EXERCISE TASK
Copy out every item below verbatim, leaving the pictures out of your answer.

Entries on target coordinates
= = = = = = =

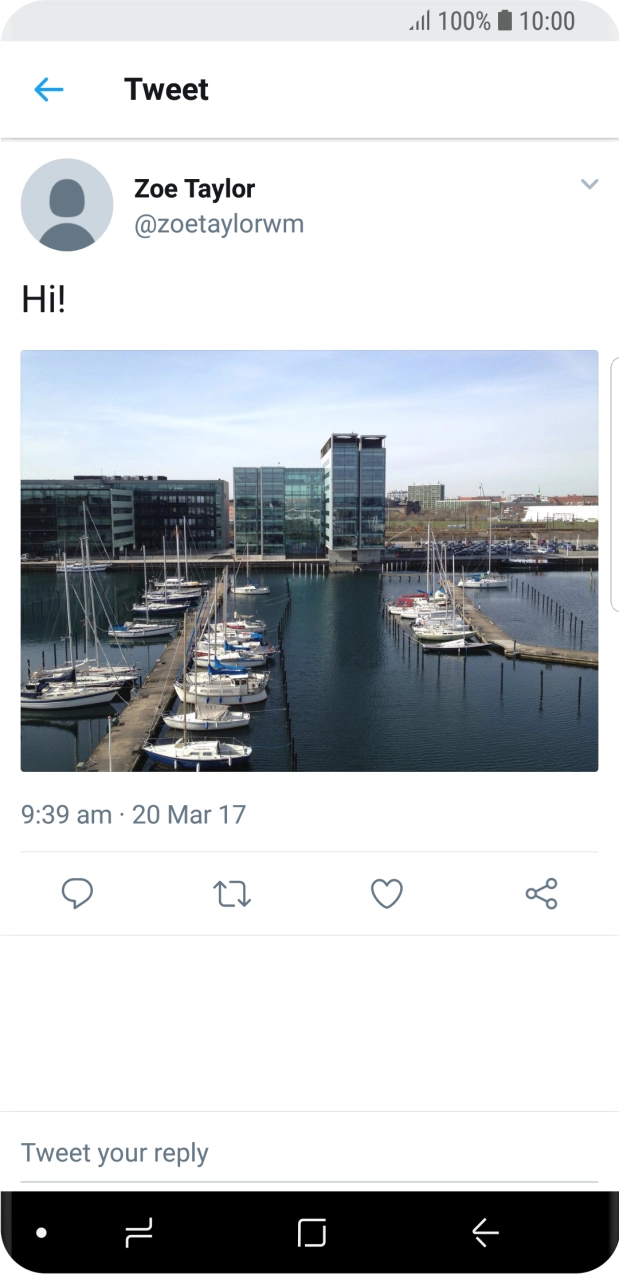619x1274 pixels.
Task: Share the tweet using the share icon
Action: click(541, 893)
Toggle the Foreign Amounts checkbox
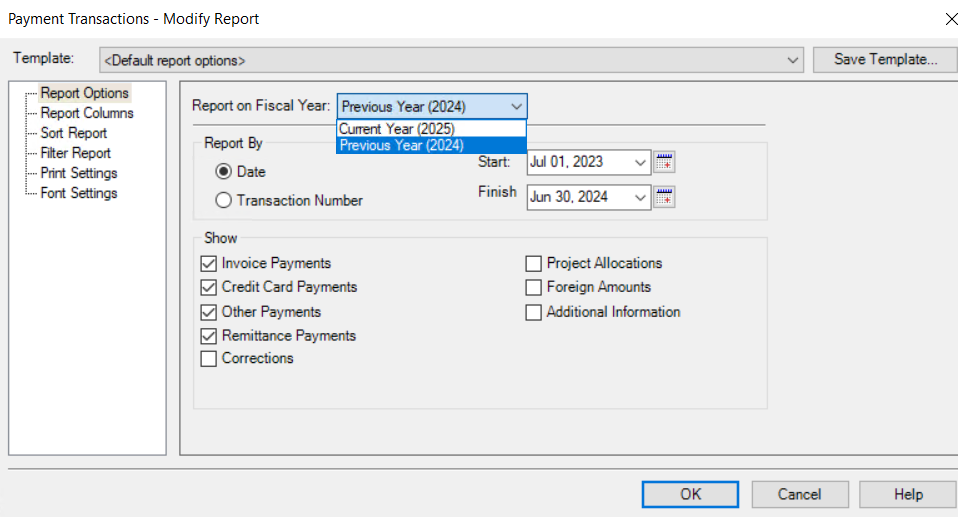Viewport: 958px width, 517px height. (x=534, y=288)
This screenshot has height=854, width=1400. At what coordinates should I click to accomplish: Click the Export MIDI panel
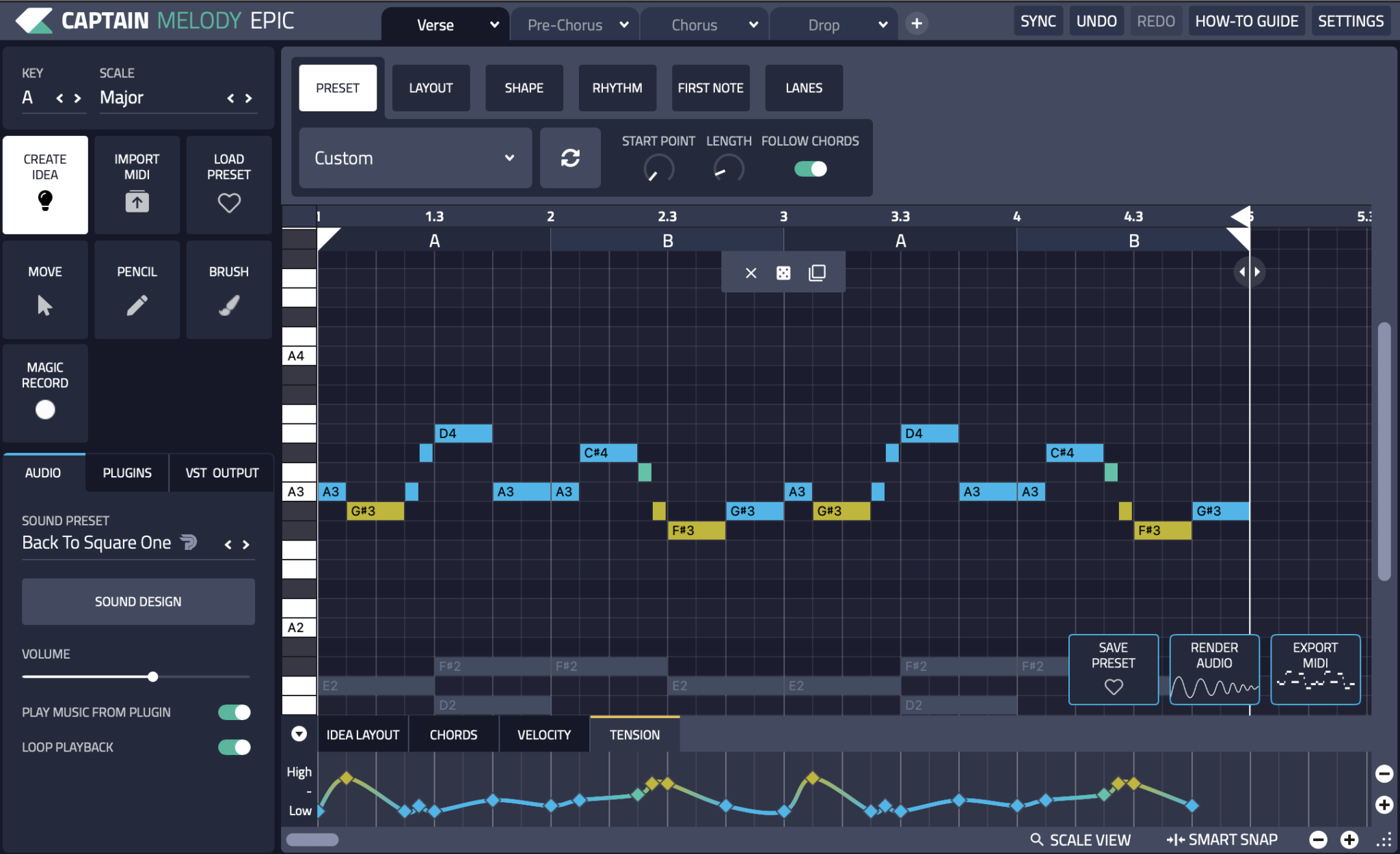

= = = = = = =

IN RESPONSE
619x1274 pixels.
Task: Share the tweet using the share icon
Action: click(541, 893)
Toggle the Foreign Amounts checkbox
Viewport: 958px width, 517px height. (x=534, y=288)
This screenshot has height=854, width=1400. At what coordinates should I click to accomplish: Click the Export MIDI panel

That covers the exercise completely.